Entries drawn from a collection
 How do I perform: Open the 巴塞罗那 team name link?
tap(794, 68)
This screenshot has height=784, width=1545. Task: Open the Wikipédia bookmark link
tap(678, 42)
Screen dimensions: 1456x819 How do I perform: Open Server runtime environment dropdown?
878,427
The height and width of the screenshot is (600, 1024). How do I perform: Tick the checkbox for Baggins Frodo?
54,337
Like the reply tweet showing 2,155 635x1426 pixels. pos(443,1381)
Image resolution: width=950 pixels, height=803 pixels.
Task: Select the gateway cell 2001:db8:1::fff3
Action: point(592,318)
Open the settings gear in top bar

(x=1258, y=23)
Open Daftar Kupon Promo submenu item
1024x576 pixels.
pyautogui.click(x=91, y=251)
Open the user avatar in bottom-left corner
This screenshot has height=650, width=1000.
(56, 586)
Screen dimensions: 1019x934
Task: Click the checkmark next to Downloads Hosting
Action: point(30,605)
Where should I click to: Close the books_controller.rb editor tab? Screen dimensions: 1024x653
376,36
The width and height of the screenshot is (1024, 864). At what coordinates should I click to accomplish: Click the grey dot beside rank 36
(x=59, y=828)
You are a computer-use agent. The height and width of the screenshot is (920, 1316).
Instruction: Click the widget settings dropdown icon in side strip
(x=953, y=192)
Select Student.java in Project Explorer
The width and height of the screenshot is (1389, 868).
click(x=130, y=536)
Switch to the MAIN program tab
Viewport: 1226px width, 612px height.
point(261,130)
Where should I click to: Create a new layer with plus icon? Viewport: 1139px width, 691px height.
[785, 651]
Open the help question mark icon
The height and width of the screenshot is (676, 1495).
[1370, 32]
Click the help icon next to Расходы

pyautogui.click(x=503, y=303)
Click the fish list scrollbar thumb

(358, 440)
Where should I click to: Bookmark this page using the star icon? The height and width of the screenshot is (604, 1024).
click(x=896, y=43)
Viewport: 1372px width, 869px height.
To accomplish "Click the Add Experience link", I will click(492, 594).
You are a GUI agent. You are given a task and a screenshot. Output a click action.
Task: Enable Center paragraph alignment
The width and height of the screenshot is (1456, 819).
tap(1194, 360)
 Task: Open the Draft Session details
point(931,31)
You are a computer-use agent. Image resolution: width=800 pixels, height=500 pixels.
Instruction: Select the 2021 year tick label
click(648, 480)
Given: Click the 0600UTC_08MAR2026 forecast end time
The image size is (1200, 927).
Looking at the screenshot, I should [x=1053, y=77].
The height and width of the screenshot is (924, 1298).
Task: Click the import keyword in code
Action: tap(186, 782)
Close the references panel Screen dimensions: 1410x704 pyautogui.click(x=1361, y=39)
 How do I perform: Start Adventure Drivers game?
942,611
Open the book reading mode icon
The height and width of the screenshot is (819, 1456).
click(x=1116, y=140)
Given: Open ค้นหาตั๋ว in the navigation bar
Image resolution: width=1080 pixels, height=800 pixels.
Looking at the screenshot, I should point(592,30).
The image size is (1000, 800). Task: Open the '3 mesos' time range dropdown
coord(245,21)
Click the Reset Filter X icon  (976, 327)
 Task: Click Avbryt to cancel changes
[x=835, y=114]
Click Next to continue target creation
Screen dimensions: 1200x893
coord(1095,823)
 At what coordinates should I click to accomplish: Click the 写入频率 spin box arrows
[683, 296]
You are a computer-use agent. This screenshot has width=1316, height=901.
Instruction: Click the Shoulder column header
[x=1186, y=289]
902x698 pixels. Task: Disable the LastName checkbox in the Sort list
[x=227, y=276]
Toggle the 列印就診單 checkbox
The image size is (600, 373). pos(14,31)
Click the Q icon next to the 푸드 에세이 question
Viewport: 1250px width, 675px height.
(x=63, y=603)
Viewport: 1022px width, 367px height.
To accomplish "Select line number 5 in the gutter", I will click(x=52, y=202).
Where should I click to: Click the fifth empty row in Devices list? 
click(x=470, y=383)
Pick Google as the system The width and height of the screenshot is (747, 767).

● **What to do**: Copy out the data above exactly, from its first line through the line containing "(x=953, y=192)".

● **Written response**:
 How do I perform: Open the 巴塞罗那 team name link?
tap(794, 68)
This screenshot has height=784, width=1545. Task: Open the Wikipédia bookmark link
tap(678, 42)
Screen dimensions: 1456x819 How do I perform: Open Server runtime environment dropdown?
878,427
The height and width of the screenshot is (600, 1024). How do I perform: Tick the checkbox for Baggins Frodo?
54,337
Like the reply tweet showing 2,155 635x1426 pixels. pos(443,1381)
Image resolution: width=950 pixels, height=803 pixels.
Task: Select the gateway cell 2001:db8:1::fff3
Action: point(592,318)
Open the settings gear in top bar

(x=1258, y=23)
Open Daftar Kupon Promo submenu item
1024x576 pixels.
pyautogui.click(x=91, y=251)
Open the user avatar in bottom-left corner
This screenshot has height=650, width=1000.
(56, 586)
Screen dimensions: 1019x934
Task: Click the checkmark next to Downloads Hosting
Action: point(30,605)
Where should I click to: Close the books_controller.rb editor tab? Screen dimensions: 1024x653
376,36
The width and height of the screenshot is (1024, 864). At what coordinates should I click to accomplish: Click the grey dot beside rank 36
(x=59, y=828)
You are a computer-use agent. The height and width of the screenshot is (920, 1316).
Instruction: Click the widget settings dropdown icon in side strip
(x=953, y=192)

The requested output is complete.